Amoebophrya

Scientific classification
- Domain: Eukaryota
- Clade: Sar
- Clade: Alveolata
- Division: Dinoflagellata
- Class: Syndiniophyceae
- Order: Syndiniales
- Family: Amoebophryaceae J.Cachon ex A.R.Loeblich III
- Genus: Amoebophrya Koeppen

= Amoebophrya =

Genus of single-celled organisms

Amoebophrya is a genus of dinoflagellates.
Members of the Amoebophrya genus are syndinian parasites that infect free-living dinoflagellates and have varying degrees of host specificity
The parasites might act as "biological control agents for red tides and aid in defining species of Amoebophrya." Researchers have found a correlation between host specify and the impact host parasites may have on other organisms. Due to the host specificity found in each strain of Amoebophrya's physical makeup, further studies need to be tested to determine whether the Amoebophrya can act as a control against harmful algal blooms.

== Amoebophrya strains ==
Different strains of Amoebophrya have been seen to infect different host species. Though research regarding the specificity of Amoebophrya is currently underway, the current hypothesis supported is that they range from non-host-specific to extremely host specific. Over twenty dinoflagellate species have been reported to be infected by some strain of Amoebophrya. It has proven to be difficult to determine whether or not a strain truly is host specific. Host specificity is confirmed not only through the strain's ability to infect various hosts, but their reproductive ability afterwards. If the Amoebophrya strain infects various hosts but is unable to successfully create following generations, then it would be considered host specific. Amoebophyra is mostly known for its correlation with harmful algal blooms (HABs). Abundance of certain strains have been linked to the decline of some HABs in marine life, while others have been found to cause it.

The ability of Amoebophrya to significantly reduce the population of HAB-forming dinoflagellates through predation is an essential aspect of its natural history and its contribution to marine ecosystems.

The following "strains" apply an open nomenclature format, where "sp." means "(a yet-to-be-named) species" and "ex" means "as found in (a certain host)".

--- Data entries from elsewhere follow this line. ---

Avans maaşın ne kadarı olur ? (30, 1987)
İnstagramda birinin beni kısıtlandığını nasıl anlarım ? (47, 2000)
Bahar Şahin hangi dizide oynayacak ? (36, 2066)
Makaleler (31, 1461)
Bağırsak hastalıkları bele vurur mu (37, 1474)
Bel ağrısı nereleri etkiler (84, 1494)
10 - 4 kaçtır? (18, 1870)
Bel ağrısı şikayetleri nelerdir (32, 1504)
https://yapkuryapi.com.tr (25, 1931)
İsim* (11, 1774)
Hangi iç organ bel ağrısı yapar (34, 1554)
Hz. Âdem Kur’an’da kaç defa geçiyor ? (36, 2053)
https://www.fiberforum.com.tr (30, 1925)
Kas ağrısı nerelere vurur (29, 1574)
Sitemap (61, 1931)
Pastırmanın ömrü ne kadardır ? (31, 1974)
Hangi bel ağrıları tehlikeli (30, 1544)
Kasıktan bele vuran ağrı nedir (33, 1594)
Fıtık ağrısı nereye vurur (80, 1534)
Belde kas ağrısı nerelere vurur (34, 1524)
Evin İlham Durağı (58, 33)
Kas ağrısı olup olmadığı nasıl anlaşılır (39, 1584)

- Amoebophrya sp. ex Karlodinium veneficum
- Amoebophrya sp. ex Prorocentrum minimum
- Amoebophrya sp. ex Dinophysis norvengica
- Amoebophrya sp. ex Gonyaulax polygramma
- Amoebophrya sp. ex Akashiwo sanguinea
- Amoebophrya sp. ex Dinophysis norvegica
- Amoebophrya sp. ex Alexandrium affine
- Amoebophrya sp. ex Ceratium tripos
- Amoebophrya sp. ex Prorocentrum micans
- Amoebophrya sp. ex Ceratium lineatum
- Amoebophrya sp. ex Scrippsiella sp.
- Amoebophrya sp. ex Ceratium tripos

Some proper species have been named as well, for example Amoebophrya cerati.

== Infection process ==
During its lifespan, Amoebophrya alternates between a free-swimming asexual reproductive stage called the dinospore, and a multinuclear growth phase within the host called the trophont stage. A dinospore will attach to the host (biology) cell's outer surface, then enter the cytosol. Most infections proceed within the nucleus, though some are confined to the cytoplasm. Within ten minutes, the parasite arrives at the host's nuclear envelope and significantly increases in size during the next twenty-four hours. Hosts infected by certain strains of Amoebophrya such as Amoebophrya ceratii are unable to reproduce before the parasite completes its life cycle and kills the host. It will continue to increase in size through nuclear divisions without the need for cytokinesis, resulting in a beehive-like appearance within the host. After killing the host, Amoebophrya grows to become mobile and wormlike, but soon separates into dinospores. These new dinospores then have a short period of time in which to find new hosts, as their survival time in water is meager. The aquatic environment can greatly affect the success of Amoebophrya, as a nutrient environment can influence its reproductive ability as well as its offspring's infectivity.